### [What the exercise asks]
How many lines of the listing contain the string "radio"? Only the number is wanted.

----- Material provided

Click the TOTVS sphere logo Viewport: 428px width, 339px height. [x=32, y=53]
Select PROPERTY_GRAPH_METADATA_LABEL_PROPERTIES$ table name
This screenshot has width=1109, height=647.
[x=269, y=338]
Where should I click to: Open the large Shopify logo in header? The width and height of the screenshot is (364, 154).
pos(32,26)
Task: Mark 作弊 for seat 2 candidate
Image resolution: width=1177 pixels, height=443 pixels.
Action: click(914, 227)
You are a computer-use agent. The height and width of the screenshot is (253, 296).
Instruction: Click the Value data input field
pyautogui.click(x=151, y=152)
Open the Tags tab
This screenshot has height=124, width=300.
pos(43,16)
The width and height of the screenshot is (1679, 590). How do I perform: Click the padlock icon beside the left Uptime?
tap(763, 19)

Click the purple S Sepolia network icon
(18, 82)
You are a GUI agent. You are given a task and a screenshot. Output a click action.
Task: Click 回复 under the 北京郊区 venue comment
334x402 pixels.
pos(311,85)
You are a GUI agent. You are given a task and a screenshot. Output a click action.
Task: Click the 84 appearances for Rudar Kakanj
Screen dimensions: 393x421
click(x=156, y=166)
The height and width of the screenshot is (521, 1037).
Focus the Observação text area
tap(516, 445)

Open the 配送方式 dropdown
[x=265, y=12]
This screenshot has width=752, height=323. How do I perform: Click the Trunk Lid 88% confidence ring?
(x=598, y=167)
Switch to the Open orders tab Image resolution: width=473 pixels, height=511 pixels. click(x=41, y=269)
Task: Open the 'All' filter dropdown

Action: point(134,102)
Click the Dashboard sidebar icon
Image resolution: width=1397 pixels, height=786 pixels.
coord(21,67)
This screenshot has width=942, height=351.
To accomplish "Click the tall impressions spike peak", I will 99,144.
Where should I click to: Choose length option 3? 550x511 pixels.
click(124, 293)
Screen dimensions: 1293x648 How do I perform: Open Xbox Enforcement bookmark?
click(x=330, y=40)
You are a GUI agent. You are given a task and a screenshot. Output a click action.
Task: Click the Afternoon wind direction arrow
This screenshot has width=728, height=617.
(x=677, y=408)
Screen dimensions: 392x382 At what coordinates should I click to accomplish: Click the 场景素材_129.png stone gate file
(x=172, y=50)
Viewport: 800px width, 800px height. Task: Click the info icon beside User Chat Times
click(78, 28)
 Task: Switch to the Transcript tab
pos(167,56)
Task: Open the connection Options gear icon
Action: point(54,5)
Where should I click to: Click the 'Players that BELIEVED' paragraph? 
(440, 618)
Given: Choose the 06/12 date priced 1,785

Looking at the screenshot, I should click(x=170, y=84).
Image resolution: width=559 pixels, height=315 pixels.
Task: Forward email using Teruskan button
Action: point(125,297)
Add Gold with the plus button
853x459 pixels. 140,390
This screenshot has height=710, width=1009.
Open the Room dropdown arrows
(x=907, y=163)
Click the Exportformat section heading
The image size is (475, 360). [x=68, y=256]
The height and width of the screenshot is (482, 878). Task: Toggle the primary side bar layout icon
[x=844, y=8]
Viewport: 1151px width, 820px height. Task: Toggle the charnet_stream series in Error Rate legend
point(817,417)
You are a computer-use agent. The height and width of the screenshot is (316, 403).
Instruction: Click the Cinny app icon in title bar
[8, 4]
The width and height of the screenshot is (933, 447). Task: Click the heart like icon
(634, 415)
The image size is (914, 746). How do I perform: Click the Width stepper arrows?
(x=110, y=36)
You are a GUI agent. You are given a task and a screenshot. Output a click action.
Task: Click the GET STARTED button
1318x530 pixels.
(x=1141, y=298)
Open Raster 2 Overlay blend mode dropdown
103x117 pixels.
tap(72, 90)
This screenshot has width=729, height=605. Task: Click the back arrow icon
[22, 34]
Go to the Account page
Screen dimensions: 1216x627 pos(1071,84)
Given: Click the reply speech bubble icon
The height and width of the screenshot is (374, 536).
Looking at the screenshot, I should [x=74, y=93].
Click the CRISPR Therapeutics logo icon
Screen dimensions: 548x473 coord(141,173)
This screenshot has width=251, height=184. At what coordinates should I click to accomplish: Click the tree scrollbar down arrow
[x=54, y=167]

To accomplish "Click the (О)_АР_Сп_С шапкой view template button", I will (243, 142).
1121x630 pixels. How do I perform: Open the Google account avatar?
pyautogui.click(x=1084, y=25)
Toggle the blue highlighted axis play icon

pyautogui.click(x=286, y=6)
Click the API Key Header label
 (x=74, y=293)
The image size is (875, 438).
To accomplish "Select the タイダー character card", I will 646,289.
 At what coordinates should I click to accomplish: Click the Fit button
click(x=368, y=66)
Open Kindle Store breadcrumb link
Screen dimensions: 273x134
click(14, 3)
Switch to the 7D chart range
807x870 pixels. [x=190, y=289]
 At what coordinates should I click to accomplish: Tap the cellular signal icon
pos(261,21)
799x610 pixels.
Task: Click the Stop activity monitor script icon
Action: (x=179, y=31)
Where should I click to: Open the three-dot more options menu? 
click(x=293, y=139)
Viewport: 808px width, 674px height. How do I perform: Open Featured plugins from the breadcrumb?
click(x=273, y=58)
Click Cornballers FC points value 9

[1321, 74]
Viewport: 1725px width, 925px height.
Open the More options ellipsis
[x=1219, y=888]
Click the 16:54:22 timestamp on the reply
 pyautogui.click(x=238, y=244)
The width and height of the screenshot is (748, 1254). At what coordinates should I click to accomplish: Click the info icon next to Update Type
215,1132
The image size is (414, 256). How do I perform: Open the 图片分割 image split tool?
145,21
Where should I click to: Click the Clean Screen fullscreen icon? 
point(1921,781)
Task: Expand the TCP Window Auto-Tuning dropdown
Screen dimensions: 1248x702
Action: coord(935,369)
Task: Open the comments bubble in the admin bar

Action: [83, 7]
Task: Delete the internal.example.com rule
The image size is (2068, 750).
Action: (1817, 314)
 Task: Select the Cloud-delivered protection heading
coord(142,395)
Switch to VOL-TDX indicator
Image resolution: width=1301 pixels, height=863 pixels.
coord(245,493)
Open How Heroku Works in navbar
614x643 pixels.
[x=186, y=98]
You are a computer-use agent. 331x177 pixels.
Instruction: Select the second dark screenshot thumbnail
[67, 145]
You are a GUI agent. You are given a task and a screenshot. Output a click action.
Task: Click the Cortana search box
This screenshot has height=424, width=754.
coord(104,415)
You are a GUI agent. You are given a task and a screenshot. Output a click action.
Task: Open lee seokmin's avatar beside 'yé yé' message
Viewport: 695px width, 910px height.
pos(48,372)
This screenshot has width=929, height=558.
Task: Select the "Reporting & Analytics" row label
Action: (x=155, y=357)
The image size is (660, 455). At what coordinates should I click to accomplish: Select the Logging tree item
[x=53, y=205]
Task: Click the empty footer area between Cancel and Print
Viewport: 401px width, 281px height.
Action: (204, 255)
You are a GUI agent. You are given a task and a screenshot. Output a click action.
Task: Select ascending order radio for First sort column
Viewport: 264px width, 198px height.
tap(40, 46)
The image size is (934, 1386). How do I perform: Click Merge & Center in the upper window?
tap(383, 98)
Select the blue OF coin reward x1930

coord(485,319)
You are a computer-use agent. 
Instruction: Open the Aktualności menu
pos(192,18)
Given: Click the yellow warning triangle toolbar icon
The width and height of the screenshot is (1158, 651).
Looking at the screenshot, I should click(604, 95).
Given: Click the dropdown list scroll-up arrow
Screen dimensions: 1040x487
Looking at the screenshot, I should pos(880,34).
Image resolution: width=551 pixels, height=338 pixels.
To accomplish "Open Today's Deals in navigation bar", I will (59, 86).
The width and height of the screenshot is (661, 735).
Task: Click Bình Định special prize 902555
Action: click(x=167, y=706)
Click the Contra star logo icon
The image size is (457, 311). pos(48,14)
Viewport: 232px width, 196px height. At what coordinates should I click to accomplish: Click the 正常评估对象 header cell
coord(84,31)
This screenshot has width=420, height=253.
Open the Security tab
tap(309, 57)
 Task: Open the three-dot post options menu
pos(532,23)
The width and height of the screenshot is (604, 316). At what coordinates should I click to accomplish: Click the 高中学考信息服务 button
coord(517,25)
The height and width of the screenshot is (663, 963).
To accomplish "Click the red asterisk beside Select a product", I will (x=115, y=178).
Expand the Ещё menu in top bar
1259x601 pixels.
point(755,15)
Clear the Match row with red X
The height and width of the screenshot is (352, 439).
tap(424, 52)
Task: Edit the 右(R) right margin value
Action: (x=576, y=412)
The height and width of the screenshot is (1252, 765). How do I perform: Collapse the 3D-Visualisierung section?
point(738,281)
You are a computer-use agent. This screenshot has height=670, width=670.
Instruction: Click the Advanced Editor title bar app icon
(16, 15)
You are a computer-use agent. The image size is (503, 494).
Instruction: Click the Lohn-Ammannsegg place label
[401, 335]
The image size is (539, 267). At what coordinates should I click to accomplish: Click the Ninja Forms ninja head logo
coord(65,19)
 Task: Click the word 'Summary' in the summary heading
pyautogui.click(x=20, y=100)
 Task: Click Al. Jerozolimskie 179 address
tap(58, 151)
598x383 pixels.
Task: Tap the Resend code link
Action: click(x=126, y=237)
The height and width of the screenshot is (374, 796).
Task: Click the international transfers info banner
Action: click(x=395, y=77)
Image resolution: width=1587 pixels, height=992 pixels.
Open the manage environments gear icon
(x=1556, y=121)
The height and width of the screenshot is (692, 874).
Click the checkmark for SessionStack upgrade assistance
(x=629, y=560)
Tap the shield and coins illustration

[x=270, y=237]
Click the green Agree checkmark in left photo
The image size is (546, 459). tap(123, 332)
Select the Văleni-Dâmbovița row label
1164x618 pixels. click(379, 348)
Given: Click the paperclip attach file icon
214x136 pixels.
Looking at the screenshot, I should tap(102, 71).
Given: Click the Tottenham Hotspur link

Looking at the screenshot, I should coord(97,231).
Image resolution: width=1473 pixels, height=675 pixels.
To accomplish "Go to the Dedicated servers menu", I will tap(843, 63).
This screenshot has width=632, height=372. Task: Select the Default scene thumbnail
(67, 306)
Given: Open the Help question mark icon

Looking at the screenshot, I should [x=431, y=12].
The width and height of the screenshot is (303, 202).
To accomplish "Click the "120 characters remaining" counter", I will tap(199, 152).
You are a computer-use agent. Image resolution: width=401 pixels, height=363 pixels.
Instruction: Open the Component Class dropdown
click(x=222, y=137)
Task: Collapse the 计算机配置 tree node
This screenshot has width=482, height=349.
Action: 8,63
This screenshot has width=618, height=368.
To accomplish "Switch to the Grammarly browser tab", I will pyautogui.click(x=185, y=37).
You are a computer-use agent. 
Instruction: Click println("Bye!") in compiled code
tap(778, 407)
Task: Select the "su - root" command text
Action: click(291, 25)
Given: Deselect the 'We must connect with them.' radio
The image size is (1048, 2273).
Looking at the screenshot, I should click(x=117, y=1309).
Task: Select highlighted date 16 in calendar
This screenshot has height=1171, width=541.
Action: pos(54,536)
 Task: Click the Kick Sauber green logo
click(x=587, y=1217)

----------

### [Response to this task]
2